Job 1: In the text on the Bosnian war, what share of the war's civilian casualties were Bosniaks?

Source:
Certainly, the UN International Criminal Tribunal for the former Yugoslavia in The Hague has convicted the main perpetrators and documented the crimes. And in the commemorative speeches on the occasion of the anniversary of the massacres in Srebrenica 25 years ago, there was a renewed call for further criminal investigation and for the crimes to be remembered. But the ex-Yugoslav peoples are far from reconciliation. Even today, the wars in Yugoslavia, which lasted almost a decade, leave many unanswered questions and, above all, a shameful picture of the international inability and unwillingness to act.

The writer, author and publicist Peter Schneider dealt intensively with the wars in the Balkans in the 1990s and took a stand early on: not for a specific ethnic group, but for the civilian population, where the Bosnian-Muslim community was the most under threat: according to the United Nations Yugoslavia Tribunal, almost 70 per cent of the civilian casualties of the Bosnian war were Bosniaks.

In his recently published volume of essays, Thinking with Your own Head (2020), which brings together texts from three decades (1989-2020), each of which is accompanied by a contemporary commentary, the chapter “War in Europe” is of particular significance. In the very first text (May 1993) under the title “Serbian Barbarism and Ours”, the author condemns the comfortable attitude of “hand-wringing spectators during the genocide”, which was to be found everywhere, and states that it would be tantamount to a “moral perversion” if those who, in view of the obvious barbarity, advocated military intervention to protect the civilian population were to be portrayed as “bellicists” and “militarists”.

In the following interview, the author describes how his world of thought has changed due to personal experiences as an observer on site in the besieged Sarajevo basin. Additional excerpts from previously unpublished diary entries provide a vivid picture of the events of that time.

 

Interview

MR: Mr. Schneider, in a recent commentary on your 1993 article “Serbian Barbarism and Ours”, you write that it became a “turning point”, a “point of no return” for many of your later interventions, as well as a “starting point for lasting enmities in the German feuilleton”. Could you describe the mental-ideological conflict in Germany at the time in a little more detail?

PS: The post-war doctrine “Never again war!” has lost none of its force even today. This one sentence formulated the consensus on which the war and post-war generation could agree. It was never my intention, and still is not, to dispute the importance and necessity of this doctrine. But if someone in Germany at the beginning of the 1990s had suggested that the sentence was firstly incomplete and secondly blurred the difference between the perpetrators and the victims, one can imagine the consternation and also the anger that this criticism would have triggered. Even to hint that it should better have said: “Never again aggression, never again racism, never again assault…” made one suspected of being bellicist. But it was clear that the people the Germans had attacked could hardly draw the same conclusion from this experience as the Germans. Of course they would defend themselves in the case of a new German aggression, so they would take up arms. In view of the ethnic expulsion wars in Bosnia, I got the impression that the post-war German consensus all too often served as an excuse for turning a blind eye to the crimes committed against the civilian population. My experience in Sarajevo – a then unarmed and completely defenceless city that was under fire from a nationalist Serbian militia for three years – hardened into the conviction that nothing would help here but international military intervention. This was new to me and overturned my previous rather pacifist convictions – I myself was, of course, also influenced by the post-war consensus described above.

Input records:
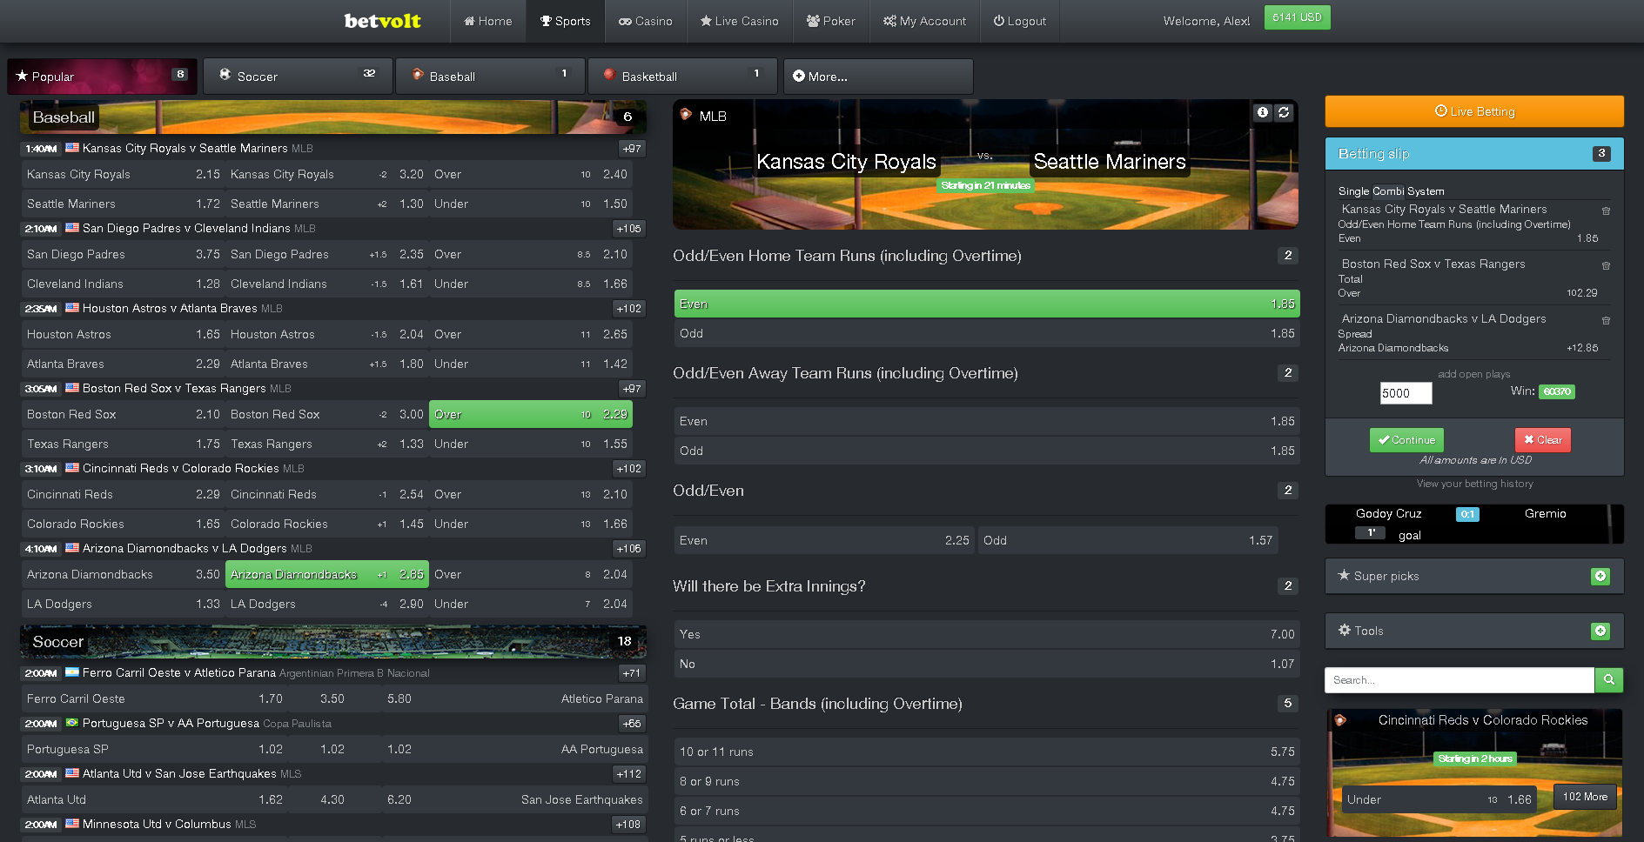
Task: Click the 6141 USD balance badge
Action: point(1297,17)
...
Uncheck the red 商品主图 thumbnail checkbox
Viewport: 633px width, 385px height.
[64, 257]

Job 2: Locate every line in the entries that contains the word "checkbox". Matching is case-sensitive.

Exercise output 1: Almost 70 percent.

Exercise output 2:
Uncheck the red 商品主图 thumbnail checkbox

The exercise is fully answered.